* [TASK DESCRIPTION]: Lay out the lines of the listing from the one containing "How do I perform: Go" through the one containing "pyautogui.click(x=713, y=155)", inclusive, as a numbered list, skipping any blank lines.

* [RECORDS PROVIDED]:
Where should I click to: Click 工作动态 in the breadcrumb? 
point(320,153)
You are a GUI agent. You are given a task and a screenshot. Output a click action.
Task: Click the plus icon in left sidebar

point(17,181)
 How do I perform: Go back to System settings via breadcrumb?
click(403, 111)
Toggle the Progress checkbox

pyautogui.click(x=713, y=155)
---
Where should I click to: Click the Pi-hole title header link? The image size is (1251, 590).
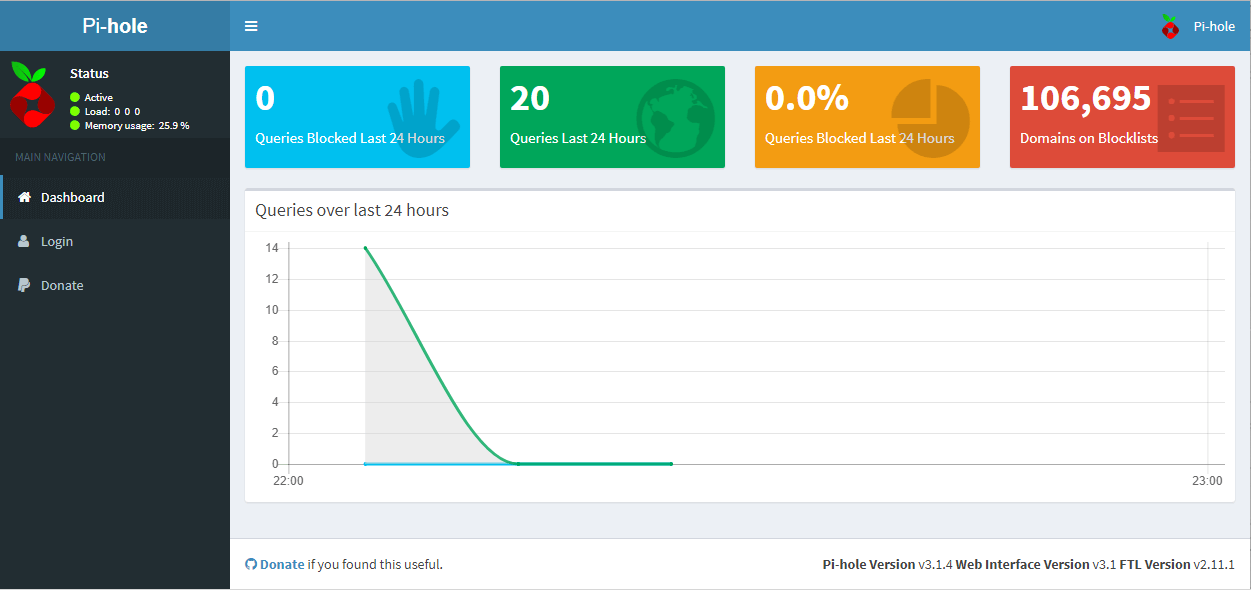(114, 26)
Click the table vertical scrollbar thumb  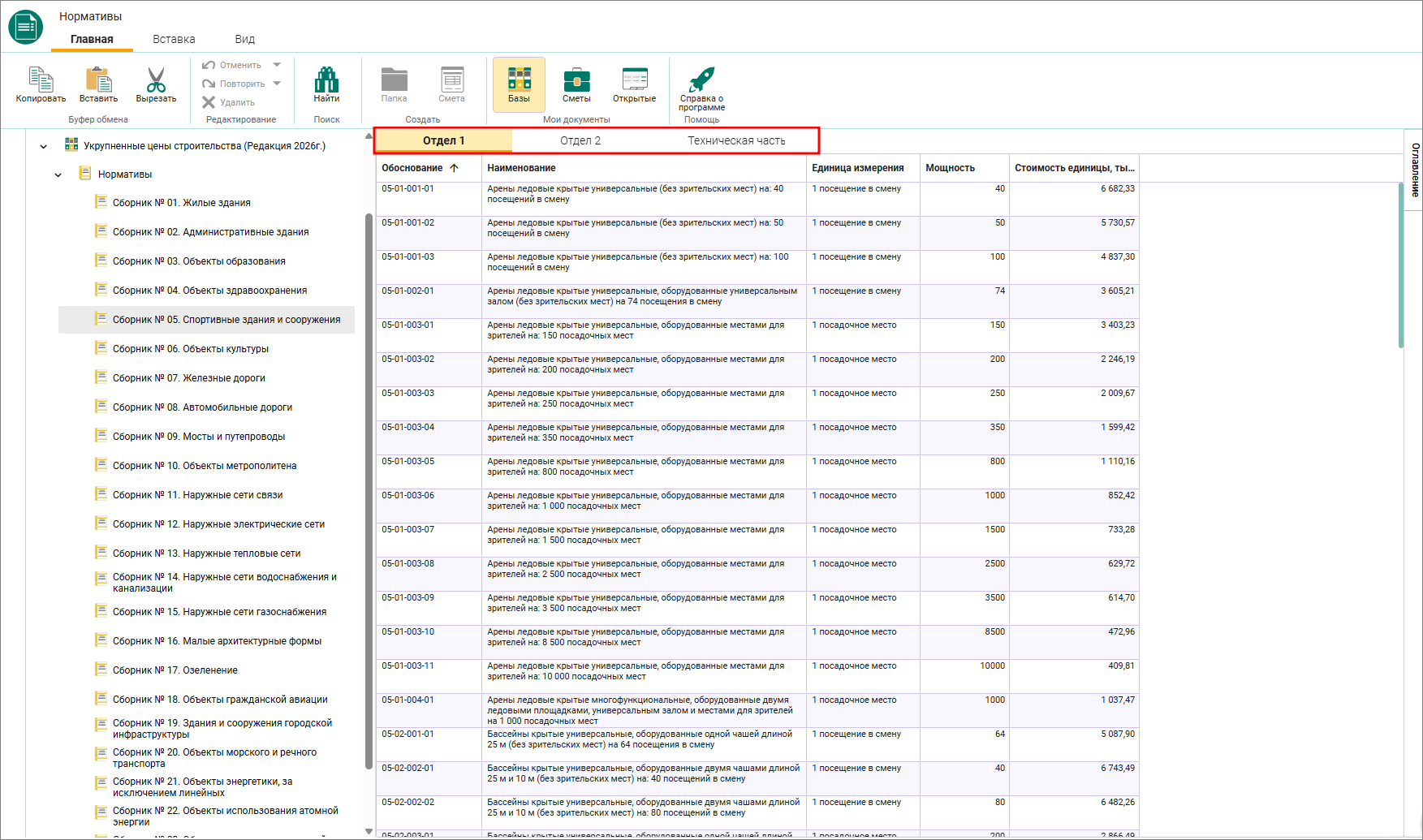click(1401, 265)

* [RESULT FOR THIS EXERCISE]:
1.  How do I perform: Go back to System settings via breadcrumb?
2. click(403, 111)
3. Toggle the Progress checkbox
4. pyautogui.click(x=713, y=155)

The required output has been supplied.